Lia was with Chiara Lubich from the earliest times. In 1958, with another two focolarine, Lia Brunet was the first focolarina to travel outside Europe. In a period of tremendous social conflict in the whole of Latin America, she spent time in Brazil, Uruguay, Argentina and Chile.
In her first trip, Lia began building up a network of love that soon planted seeds of spiritual renewal throughout the continent. Never sparing herself, she gave herself to building this network for forty-four years.
Lia was borne in the Cembra Province of Trent, Northern Italy, on Christmas day 1917. When she was eighteen years old, her life was turned upside down by the outbreak of war. Her fiancé left for the front and ‘It was if bombs were being dropped inside me as well as outside,’ she once said, ‘destroying one by one all the things I was keen on.’
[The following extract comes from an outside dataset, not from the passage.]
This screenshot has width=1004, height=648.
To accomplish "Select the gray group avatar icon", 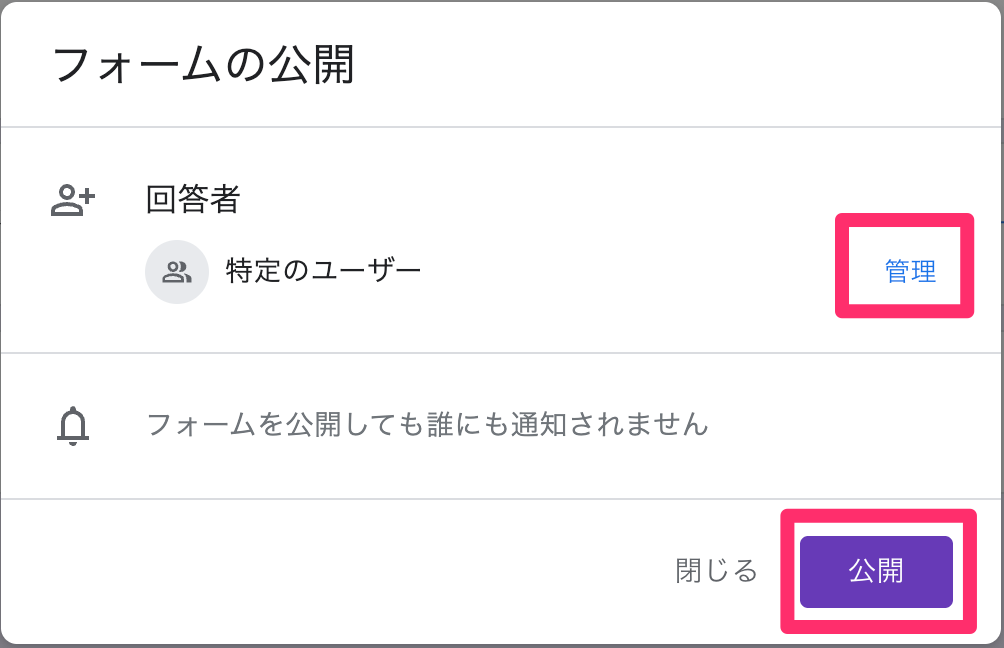I will click(177, 271).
In 1945 a friend told her about a group of girls who ‘might interest her’, and this led Lia to meet Chiara Lubich who spoke to her about Clare of Assisi’s radical choice of God. Lia recalled: ‘Eventually I couldn’t tell whether she was speaking about Clare Assisi or about herself even about me. I found her words on my lips: God alone. I too wanted to choose Him as the Ideal of my life.’
At this very moment her fiancé come back from the front. But, as Lia wrote later, ‘even though the break was exceedingly painful,’ she responded with a total ‘yes’ to the call from God.
A few years after that life choice brought Lia to Latin America. Her love and her radical way of living had a tremendous effect. There are now more than 35,000 active members of the Focolare Movement in Latin America. In 1998, when Chiara Lubich was given an honorary degree by the Buenos Aires National University, it was pointed out how great Lia’s contribution had been to spreading the spirituality of unity. It was said: ‘What is taking place is a prophetic and liberating humanism, an ideal that builds bridges between different ways of knowing.’
In a part of the world that has been deeply marked by social problems and consequent revolutions, Lia had a good idea what to propose: ‘Our way is also a revolution, using the most powerful weapon: the Love that Jesus brought to the earth. Our way also speaks of a “new humanity”, the new selves that St Paul talked about, and it speaks too of an “old humanity”, which we try to kill in first place in ourselves. Our way is a project of death and life. It aims to make “all be one.”’
Lia worked in particular to set up and develop the little town of O’Higgins, located in the midst of the Argentine Pampas. The town has since been given her name. It is home to a small piece of society renewed by the gospel, made up of families, focolarini, priests and hundreds of young people who flock there year on year from all over the Americas and Europe. Nearby an industrial zone, called “Solidaridad”, has been established. It is inspired by the Economy of Communion which Lia actively supported. It is impossible not to recall also that she was a leading participant in fruitful interreligious dialogue with Jews and was a promoter in Argentina, Uruguay and Paraguay of the Political Movement for Unity.
Lia’s time on earth came to a close on 5 February 2005, but it is still living in many hearts that she touched and in two books published by Città Nuova: Giornale di viaggio (Newsreel of a Journey) and Alle radici (Back to the Roots). In these books she shares her extremely rich experience of life and tells of how the Focolare Movement began in Latin America.